→ **Written instruction**
Rewrite the listing below with every "Screen dimensions" changed to "Display size", leaving everything else unchanged.

_ _ _ _

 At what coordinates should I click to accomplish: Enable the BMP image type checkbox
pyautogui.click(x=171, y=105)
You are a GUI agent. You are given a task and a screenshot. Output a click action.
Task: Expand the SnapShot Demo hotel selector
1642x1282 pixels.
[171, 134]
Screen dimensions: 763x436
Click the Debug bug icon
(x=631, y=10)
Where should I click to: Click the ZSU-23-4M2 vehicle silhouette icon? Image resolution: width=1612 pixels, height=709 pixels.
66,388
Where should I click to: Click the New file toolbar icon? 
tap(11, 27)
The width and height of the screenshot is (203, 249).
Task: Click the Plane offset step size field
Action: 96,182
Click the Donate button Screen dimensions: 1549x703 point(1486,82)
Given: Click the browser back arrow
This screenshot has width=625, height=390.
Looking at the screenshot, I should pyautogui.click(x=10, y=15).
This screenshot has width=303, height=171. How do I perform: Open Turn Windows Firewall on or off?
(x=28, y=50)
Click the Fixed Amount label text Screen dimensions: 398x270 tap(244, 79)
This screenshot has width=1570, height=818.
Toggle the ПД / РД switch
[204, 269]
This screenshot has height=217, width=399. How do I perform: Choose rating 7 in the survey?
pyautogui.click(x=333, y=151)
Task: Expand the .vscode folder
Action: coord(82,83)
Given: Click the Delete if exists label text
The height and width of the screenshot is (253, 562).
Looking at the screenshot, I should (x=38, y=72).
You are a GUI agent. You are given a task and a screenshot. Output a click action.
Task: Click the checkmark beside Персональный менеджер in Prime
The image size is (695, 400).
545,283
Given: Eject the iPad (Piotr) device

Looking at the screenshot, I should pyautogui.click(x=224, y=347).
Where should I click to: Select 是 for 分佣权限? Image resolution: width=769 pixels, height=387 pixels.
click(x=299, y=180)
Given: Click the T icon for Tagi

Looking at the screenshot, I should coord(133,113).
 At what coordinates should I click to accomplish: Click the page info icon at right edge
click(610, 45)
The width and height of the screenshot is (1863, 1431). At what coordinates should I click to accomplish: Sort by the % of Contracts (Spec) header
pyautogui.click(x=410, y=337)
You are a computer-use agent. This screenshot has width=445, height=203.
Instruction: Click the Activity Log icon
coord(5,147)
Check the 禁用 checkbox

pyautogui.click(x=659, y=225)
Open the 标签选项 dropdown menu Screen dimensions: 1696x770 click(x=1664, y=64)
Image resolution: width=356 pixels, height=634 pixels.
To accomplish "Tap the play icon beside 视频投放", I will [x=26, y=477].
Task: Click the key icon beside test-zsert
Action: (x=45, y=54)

_ _ _ _

→ **Task output**
 At what coordinates should I click to accomplish: Enable the BMP image type checkbox
pyautogui.click(x=171, y=105)
You are a GUI agent. You are given a task and a screenshot. Output a click action.
Task: Expand the SnapShot Demo hotel selector
1642x1282 pixels.
[171, 134]
Display size: 763x436
Click the Debug bug icon
(x=631, y=10)
Where should I click to: Click the ZSU-23-4M2 vehicle silhouette icon? Image resolution: width=1612 pixels, height=709 pixels.
66,388
Where should I click to: Click the New file toolbar icon? 
tap(11, 27)
The width and height of the screenshot is (203, 249).
Task: Click the Plane offset step size field
Action: 96,182
Click the Donate button Display size: 1549x703 point(1486,82)
Given: Click the browser back arrow
This screenshot has width=625, height=390.
Looking at the screenshot, I should pyautogui.click(x=10, y=15).
This screenshot has width=303, height=171. How do I perform: Open Turn Windows Firewall on or off?
(x=28, y=50)
Click the Fixed Amount label text Display size: 398x270 tap(244, 79)
This screenshot has width=1570, height=818.
Toggle the ПД / РД switch
[204, 269]
This screenshot has height=217, width=399. How do I perform: Choose rating 7 in the survey?
pyautogui.click(x=333, y=151)
Task: Expand the .vscode folder
Action: coord(82,83)
Given: Click the Delete if exists label text
The height and width of the screenshot is (253, 562).
Looking at the screenshot, I should (x=38, y=72).
You are a GUI agent. You are given a task and a screenshot. Output a click action.
Task: Click the checkmark beside Персональный менеджер in Prime
The image size is (695, 400).
545,283
Given: Eject the iPad (Piotr) device

Looking at the screenshot, I should pyautogui.click(x=224, y=347).
Where should I click to: Select 是 for 分佣权限? Image resolution: width=769 pixels, height=387 pixels.
click(x=299, y=180)
Given: Click the T icon for Tagi

Looking at the screenshot, I should coord(133,113).
 At what coordinates should I click to accomplish: Click the page info icon at right edge
click(610, 45)
The width and height of the screenshot is (1863, 1431). At what coordinates should I click to accomplish: Sort by the % of Contracts (Spec) header
pyautogui.click(x=410, y=337)
You are a computer-use agent. This screenshot has width=445, height=203.
Instruction: Click the Activity Log icon
coord(5,147)
Check the 禁用 checkbox

pyautogui.click(x=659, y=225)
Open the 标签选项 dropdown menu Display size: 1696x770 click(x=1664, y=64)
Image resolution: width=356 pixels, height=634 pixels.
To accomplish "Tap the play icon beside 视频投放", I will [x=26, y=477].
Task: Click the key icon beside test-zsert
Action: (x=45, y=54)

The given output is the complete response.